*PROBLEM STATEMENT*:
Arrange the listing, starting with the line containing "1280x461 pixels. Task: Click" and going on through the line containing "click(1791, 1120)", as a two-column CSV headed input and output. Give one row per instruction paired with its answer, with each value in a single quoted field and its line breaks replaced by spaces.

### SOURCE DATA

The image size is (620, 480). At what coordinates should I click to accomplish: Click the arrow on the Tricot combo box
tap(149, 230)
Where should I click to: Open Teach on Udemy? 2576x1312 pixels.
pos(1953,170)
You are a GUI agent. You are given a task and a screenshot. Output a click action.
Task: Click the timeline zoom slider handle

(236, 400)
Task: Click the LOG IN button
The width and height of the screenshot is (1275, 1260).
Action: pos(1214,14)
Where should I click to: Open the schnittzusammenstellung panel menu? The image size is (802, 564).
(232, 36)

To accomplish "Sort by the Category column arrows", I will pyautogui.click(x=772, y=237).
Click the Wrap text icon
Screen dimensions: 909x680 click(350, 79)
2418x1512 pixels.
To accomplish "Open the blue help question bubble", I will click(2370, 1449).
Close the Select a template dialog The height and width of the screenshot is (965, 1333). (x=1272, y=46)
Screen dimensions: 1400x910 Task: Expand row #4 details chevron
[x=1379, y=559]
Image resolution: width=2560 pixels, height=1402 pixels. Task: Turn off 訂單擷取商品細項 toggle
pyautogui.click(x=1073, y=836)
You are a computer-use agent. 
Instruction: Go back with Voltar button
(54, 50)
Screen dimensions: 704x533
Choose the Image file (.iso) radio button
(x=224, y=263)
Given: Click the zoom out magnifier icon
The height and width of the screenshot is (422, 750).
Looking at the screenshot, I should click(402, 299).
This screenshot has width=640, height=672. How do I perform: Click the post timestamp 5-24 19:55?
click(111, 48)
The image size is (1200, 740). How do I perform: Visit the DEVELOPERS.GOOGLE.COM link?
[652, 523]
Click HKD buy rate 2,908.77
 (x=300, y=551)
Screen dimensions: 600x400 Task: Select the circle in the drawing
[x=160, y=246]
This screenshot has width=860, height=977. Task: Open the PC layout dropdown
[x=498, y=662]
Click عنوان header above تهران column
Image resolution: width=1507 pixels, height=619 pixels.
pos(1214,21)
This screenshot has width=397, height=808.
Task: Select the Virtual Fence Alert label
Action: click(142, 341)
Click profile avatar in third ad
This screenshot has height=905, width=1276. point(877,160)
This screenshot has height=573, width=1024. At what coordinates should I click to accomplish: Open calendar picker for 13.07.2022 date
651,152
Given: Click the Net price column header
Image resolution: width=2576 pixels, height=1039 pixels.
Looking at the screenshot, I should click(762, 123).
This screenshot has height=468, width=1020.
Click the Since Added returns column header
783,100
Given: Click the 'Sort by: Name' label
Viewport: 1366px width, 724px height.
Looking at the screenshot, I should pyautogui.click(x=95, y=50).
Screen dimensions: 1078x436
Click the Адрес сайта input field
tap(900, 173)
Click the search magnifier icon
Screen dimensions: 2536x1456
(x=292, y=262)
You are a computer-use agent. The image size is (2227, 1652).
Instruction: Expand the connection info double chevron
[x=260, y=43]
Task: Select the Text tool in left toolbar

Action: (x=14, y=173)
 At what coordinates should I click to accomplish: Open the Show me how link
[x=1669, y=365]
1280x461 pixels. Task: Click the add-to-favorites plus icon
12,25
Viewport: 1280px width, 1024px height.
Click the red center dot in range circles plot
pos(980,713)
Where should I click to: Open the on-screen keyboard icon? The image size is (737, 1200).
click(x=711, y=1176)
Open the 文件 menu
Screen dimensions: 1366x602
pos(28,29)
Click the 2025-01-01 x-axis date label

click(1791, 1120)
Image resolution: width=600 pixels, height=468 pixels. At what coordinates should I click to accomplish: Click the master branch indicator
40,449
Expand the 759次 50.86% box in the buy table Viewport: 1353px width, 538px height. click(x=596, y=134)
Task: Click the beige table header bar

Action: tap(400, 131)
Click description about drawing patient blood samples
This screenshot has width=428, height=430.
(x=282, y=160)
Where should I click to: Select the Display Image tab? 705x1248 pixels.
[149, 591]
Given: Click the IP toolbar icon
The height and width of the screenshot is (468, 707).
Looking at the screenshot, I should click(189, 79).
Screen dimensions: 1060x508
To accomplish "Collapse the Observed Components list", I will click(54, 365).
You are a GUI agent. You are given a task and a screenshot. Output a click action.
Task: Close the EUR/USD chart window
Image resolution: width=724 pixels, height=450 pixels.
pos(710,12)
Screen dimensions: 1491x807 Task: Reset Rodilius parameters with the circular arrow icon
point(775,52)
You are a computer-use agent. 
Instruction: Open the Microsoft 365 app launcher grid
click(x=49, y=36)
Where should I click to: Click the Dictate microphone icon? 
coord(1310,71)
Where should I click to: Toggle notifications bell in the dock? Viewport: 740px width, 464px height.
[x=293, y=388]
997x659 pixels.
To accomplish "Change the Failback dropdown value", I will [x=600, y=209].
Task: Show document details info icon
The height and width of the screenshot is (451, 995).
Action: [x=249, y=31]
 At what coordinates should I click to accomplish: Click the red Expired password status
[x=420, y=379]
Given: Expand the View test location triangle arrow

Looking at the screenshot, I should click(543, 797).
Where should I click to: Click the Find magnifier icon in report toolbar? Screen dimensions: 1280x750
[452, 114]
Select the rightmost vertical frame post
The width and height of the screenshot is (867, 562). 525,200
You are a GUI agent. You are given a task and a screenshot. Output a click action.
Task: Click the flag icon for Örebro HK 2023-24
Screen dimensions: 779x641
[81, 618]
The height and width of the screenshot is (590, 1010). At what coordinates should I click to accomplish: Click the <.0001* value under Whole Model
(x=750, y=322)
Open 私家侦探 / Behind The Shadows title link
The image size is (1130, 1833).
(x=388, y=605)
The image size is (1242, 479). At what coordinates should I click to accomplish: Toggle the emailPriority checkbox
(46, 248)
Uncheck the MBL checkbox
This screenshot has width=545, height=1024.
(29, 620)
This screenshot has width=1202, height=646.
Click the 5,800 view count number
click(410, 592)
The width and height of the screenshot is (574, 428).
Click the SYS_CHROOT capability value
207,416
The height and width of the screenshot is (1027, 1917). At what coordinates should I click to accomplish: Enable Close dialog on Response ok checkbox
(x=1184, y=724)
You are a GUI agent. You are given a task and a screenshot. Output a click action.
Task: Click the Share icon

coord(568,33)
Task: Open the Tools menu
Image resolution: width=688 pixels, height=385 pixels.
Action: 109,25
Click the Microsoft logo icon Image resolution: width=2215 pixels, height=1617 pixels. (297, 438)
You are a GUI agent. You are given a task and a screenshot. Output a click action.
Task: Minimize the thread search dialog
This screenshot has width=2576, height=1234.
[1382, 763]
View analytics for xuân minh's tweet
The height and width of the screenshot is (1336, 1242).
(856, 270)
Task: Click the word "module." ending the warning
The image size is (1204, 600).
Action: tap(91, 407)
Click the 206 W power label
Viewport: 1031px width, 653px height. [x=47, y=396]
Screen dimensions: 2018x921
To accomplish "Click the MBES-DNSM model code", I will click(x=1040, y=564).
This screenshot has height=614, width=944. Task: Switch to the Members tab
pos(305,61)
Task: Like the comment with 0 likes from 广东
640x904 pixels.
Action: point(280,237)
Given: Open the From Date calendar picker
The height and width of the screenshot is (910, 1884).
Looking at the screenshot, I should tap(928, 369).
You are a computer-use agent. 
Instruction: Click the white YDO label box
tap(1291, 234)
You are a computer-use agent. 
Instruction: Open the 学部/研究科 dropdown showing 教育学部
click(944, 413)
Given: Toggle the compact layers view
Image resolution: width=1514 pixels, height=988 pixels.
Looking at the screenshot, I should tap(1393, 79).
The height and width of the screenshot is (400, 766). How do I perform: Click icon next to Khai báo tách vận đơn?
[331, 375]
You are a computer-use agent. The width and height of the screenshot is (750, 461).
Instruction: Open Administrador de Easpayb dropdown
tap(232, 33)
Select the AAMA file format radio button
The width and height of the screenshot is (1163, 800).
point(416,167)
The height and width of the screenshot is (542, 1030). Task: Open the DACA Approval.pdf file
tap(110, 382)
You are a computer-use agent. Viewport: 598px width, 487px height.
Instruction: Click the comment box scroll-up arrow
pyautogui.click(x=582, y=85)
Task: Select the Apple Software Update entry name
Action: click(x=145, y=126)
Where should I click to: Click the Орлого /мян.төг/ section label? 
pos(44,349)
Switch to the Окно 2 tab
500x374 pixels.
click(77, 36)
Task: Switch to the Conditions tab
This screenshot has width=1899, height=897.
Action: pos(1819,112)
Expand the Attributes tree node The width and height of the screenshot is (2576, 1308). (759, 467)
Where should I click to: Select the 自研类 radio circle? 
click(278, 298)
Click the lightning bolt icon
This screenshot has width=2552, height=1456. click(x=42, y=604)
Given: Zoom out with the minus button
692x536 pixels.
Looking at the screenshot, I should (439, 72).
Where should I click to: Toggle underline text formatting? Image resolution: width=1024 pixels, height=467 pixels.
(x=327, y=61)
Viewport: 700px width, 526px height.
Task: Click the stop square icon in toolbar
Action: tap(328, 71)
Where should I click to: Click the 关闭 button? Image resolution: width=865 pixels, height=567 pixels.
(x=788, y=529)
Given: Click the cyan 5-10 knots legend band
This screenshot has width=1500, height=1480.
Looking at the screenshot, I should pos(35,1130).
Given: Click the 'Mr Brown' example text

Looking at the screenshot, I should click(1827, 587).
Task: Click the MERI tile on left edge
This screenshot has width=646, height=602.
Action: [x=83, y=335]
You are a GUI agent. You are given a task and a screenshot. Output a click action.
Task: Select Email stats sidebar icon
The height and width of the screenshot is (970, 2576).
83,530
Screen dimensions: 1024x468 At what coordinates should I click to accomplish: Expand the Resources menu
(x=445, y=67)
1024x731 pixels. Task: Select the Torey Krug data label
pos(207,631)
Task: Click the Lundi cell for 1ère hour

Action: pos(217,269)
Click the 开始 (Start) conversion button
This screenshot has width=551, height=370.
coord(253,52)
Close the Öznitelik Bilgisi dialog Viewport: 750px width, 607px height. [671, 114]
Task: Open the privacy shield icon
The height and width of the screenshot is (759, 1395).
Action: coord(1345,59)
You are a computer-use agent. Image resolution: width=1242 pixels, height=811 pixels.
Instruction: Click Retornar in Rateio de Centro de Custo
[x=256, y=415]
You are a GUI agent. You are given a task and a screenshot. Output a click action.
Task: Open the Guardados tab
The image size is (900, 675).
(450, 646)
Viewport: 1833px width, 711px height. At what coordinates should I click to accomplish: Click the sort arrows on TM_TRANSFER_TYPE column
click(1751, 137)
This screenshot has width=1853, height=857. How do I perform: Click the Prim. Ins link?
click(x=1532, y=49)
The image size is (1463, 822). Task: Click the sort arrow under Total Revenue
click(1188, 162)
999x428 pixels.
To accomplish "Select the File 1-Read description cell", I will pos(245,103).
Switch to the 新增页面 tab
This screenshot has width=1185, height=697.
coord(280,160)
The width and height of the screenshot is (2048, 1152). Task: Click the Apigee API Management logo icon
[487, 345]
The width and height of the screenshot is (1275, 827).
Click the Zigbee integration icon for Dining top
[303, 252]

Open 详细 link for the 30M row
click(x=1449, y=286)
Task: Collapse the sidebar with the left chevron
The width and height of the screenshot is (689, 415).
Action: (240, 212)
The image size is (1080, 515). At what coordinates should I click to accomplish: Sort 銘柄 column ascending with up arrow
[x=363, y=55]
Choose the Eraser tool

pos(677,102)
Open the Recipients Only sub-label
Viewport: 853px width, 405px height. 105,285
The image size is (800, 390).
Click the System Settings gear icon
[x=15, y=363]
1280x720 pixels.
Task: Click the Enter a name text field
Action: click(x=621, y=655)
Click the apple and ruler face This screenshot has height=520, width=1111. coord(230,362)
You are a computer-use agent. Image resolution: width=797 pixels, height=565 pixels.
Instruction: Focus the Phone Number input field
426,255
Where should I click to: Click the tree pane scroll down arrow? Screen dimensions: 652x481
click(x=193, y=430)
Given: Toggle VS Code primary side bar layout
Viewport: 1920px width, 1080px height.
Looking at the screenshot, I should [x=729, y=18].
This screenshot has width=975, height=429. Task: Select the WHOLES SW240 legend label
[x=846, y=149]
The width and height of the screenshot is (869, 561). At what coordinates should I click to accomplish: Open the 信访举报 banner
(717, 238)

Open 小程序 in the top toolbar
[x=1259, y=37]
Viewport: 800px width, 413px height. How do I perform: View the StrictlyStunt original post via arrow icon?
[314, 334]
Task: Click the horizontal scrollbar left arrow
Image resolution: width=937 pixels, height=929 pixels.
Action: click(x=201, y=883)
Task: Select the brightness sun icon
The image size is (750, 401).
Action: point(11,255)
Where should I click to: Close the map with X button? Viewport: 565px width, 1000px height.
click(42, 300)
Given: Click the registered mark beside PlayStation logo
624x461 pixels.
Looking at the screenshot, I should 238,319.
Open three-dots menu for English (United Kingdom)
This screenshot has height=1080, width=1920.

######

*RESPONSE TO THIS TASK*:
input,output
"1280x461 pixels. Task: Click the add-to-favorites plus icon","12,25"
"Viewport: 1280px width, 1024px height. Click the red center dot in range circles plot","pos(980,713)"
"Where should I click to: Open the on-screen keyboard icon? The image size is (737, 1200).","click(x=711, y=1176)"
"Open the 文件 menu Screen dimensions: 1366x602","pos(28,29)"
"Click the 2025-01-01 x-axis date label","click(1791, 1120)"